Against all odds, during the September campaign many police groups were fighting together with the battalions of the border guard "Dawigródek", "Bystrzyce", "Brzeźne", "Polesie" and groups led by General Wilhelm Orlik-Rückerman. On 24th September the police company headed by Captain Franciszek Otłokowski battled on with the Red Army at Kamień Koszycki. After the capitulation, the Polish policemen were shot, in contravention of the international conventions about the treatment of prisoners of war. 

The Polish policemen were abandoned by the Commanders-in-Chief, attacked by the Red Army, and confused by the orders given by the Commander-in-Chief, and they had been forbidden to fight with the Soviet forces. Though isolated, they tried to defy their impending death. For the following fifty years Poland kept refusing to accept their bravery and praiseworthy actions.

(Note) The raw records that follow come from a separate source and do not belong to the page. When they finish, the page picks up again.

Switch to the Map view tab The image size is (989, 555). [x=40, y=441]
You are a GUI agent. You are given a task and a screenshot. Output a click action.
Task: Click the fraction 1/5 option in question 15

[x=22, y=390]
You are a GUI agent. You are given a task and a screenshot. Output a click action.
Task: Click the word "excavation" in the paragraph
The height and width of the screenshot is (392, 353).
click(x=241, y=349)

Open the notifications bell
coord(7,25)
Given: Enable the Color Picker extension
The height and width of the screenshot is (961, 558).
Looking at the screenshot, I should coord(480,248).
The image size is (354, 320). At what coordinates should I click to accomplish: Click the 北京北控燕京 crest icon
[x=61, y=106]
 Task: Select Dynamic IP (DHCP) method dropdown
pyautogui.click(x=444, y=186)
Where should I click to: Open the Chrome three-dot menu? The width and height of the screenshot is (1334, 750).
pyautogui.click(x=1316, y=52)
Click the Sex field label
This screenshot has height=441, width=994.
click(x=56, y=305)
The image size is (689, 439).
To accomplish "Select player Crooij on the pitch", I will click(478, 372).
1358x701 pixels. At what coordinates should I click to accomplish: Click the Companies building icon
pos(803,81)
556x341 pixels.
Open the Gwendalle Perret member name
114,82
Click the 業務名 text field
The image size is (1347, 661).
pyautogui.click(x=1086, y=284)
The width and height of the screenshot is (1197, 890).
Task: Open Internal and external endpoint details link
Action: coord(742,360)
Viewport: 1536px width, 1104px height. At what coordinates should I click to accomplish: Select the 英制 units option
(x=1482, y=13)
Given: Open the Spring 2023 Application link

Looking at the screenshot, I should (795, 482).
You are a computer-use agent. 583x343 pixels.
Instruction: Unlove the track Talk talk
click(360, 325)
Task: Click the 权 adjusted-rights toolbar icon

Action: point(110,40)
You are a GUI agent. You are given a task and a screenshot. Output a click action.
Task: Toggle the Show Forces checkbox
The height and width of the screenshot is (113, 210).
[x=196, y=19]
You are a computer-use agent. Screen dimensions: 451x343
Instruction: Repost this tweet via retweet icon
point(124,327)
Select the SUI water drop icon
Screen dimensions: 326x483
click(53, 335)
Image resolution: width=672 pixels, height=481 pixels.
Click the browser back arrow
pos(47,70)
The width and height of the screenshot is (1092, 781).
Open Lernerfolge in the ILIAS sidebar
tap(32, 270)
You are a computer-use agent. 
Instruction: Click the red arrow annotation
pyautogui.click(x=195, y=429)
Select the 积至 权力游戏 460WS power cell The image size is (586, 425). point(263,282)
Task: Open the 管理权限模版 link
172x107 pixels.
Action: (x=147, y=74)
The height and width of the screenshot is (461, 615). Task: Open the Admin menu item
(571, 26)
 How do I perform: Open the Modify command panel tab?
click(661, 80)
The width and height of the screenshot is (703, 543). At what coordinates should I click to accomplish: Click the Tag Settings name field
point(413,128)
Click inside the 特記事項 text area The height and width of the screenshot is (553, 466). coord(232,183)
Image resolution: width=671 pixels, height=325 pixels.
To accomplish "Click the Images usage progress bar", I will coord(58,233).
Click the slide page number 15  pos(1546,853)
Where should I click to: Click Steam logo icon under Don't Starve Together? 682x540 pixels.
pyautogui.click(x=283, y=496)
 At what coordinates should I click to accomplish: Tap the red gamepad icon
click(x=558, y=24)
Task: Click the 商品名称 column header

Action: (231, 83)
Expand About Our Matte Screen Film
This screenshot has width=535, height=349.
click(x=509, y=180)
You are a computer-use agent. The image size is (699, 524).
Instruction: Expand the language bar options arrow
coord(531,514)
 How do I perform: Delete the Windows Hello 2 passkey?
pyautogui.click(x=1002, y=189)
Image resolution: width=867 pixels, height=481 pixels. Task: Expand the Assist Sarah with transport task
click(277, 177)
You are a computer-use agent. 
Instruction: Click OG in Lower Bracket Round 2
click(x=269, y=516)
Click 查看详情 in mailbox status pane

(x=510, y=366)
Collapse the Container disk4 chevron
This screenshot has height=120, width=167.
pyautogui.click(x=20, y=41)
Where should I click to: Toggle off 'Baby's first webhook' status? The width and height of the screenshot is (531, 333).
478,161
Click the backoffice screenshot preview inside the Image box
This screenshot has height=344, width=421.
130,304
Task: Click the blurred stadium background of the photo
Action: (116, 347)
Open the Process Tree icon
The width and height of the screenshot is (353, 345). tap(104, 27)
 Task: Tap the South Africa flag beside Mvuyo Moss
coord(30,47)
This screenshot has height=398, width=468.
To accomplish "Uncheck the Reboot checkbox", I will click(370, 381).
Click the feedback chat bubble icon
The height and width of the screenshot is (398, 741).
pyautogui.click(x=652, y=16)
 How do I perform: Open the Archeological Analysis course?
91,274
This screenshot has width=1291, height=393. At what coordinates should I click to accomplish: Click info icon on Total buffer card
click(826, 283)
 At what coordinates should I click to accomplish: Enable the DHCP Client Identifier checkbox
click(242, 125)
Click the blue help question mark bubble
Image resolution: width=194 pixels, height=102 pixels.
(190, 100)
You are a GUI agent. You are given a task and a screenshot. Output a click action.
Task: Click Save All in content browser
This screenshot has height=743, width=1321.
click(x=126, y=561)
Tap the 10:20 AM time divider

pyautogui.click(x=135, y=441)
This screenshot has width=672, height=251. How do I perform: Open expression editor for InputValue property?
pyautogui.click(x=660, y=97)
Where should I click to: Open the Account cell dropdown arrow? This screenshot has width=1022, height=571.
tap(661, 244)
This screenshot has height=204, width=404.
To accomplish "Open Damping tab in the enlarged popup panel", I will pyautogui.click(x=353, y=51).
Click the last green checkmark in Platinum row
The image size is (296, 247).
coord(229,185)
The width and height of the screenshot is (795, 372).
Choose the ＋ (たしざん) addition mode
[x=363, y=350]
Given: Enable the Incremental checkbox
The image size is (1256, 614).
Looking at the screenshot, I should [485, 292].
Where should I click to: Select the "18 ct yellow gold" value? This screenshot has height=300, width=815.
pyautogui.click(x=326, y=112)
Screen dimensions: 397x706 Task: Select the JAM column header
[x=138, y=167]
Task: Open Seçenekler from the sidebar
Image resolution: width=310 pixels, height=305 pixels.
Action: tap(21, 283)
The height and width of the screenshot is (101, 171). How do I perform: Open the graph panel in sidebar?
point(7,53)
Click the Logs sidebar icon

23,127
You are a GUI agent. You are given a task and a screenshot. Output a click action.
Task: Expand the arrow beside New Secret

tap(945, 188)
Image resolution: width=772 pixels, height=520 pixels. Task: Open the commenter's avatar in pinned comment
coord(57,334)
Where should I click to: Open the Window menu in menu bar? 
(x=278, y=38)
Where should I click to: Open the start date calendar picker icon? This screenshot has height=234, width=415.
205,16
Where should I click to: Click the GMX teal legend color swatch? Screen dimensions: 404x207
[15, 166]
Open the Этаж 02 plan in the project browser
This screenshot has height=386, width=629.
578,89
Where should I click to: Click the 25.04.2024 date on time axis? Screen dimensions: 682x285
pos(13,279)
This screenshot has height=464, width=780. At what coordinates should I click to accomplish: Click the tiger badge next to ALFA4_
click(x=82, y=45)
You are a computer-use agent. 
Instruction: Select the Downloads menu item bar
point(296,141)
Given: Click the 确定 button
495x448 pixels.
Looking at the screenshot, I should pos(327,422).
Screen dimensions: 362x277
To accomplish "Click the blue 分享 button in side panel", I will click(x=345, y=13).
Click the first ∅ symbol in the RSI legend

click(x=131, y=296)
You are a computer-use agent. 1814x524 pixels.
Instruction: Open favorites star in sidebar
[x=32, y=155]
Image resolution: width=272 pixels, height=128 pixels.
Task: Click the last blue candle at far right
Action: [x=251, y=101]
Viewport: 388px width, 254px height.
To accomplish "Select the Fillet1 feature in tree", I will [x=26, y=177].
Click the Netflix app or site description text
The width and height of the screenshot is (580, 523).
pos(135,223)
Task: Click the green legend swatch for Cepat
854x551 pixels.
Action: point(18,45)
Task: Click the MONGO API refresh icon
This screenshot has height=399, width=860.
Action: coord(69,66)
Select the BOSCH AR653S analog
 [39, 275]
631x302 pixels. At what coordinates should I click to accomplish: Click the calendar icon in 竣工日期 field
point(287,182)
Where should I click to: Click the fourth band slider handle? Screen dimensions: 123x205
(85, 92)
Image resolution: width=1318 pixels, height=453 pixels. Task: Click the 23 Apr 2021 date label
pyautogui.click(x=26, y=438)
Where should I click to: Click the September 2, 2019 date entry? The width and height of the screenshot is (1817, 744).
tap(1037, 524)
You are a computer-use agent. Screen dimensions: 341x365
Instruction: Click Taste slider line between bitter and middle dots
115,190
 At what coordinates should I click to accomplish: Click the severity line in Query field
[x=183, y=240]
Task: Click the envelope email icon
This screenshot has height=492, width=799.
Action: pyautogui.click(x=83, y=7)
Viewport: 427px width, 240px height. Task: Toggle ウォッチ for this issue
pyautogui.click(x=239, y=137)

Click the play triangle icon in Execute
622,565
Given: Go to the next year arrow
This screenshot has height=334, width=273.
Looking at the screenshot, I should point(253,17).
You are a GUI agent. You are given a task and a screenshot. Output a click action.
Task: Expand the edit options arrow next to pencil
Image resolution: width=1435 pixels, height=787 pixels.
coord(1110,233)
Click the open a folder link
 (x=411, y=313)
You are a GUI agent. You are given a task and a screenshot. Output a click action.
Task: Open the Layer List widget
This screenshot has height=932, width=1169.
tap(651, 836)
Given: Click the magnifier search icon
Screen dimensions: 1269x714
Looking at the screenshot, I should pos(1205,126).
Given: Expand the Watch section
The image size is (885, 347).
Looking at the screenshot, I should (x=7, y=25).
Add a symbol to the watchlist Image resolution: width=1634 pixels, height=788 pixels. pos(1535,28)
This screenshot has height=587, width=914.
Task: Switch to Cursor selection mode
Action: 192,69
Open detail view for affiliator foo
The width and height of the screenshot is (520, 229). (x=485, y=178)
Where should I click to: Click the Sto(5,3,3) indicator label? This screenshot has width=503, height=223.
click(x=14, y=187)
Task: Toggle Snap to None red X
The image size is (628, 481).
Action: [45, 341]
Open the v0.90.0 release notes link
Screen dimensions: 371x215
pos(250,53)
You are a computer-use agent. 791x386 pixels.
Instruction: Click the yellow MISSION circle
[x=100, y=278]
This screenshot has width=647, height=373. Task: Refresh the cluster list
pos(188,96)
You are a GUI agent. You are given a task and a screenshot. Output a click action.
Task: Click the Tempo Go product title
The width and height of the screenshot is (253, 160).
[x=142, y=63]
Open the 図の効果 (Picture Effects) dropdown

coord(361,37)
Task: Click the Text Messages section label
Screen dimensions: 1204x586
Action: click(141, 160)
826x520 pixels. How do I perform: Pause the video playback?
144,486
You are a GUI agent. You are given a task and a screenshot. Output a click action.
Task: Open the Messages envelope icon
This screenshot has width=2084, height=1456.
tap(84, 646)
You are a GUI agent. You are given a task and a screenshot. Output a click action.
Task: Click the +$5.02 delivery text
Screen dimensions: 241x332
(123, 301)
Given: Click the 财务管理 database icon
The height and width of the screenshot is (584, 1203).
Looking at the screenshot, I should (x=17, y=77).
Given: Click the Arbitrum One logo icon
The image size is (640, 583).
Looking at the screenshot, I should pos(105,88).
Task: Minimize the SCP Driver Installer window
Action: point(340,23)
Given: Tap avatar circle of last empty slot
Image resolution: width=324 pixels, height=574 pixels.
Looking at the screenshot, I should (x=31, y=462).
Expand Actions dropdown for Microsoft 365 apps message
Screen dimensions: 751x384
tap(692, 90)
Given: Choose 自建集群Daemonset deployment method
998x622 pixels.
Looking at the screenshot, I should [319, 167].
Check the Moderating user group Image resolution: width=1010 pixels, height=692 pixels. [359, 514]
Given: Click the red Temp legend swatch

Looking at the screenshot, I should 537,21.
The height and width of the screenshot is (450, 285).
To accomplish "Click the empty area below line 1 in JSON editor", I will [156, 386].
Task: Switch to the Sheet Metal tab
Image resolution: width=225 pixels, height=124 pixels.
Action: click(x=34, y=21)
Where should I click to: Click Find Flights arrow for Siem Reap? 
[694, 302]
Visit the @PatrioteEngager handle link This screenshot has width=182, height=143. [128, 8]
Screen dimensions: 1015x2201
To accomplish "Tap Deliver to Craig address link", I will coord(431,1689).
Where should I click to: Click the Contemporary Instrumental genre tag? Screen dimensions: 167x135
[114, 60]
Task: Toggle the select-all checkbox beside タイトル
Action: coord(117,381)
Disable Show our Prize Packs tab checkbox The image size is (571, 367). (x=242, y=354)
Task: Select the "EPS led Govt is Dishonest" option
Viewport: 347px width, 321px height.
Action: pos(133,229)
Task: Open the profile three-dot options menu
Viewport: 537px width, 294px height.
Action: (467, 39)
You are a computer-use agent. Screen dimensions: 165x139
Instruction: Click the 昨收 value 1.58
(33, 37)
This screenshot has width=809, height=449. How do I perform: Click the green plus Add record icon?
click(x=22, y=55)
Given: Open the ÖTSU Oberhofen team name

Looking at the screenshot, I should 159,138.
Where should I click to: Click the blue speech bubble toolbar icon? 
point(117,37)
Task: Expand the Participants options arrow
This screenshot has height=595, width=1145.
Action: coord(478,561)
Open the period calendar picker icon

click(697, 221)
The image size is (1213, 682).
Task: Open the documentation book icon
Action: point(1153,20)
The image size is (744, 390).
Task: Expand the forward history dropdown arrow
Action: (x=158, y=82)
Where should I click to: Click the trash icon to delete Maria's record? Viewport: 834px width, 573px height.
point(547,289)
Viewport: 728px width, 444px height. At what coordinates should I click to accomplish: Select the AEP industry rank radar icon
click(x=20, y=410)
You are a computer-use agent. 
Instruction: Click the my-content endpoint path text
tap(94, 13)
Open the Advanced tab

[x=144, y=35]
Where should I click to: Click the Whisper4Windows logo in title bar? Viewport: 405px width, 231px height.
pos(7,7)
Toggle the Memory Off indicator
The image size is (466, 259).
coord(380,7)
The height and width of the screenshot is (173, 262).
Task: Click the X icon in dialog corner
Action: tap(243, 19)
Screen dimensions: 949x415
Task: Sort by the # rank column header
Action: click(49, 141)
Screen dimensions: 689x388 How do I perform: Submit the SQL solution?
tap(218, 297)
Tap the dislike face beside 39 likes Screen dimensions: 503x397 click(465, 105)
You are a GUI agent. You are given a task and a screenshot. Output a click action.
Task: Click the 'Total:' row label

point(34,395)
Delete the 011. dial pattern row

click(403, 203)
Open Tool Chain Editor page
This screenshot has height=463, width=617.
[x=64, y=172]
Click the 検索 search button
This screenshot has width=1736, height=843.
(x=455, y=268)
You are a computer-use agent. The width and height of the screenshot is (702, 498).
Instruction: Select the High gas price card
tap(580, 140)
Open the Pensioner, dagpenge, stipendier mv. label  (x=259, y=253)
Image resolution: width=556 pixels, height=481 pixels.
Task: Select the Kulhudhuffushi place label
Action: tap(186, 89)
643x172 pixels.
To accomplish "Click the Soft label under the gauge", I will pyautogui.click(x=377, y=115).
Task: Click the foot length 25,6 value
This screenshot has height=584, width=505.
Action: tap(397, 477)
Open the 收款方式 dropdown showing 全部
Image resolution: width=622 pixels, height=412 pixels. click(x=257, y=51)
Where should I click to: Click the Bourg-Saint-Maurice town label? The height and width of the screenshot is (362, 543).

The situation on the front line was getting worse and worse and the numerous Polish forces, trying to avoid Soviet captivity, were heading towards the south and the north. Some groups led by General Zamorski and Inspector Grabowski (the Commanding Officer from the Kraków province) reached Romania, while others, led by Inspector Konopka (the Commanding Officer from the Stanisławów province), Inspector Piątkiewicz, and Major Zdanowicz trickled into Węgry.

More than two thousand policemen with Sub inspector Ziołowski (the Commanding Officer from the Wołyń province) and Sub inspector Jacyna (the Commanding Officer from the Wilno province) found their place of refuge in Litwa and Łotwa.

The others were captured by the Soviet Army."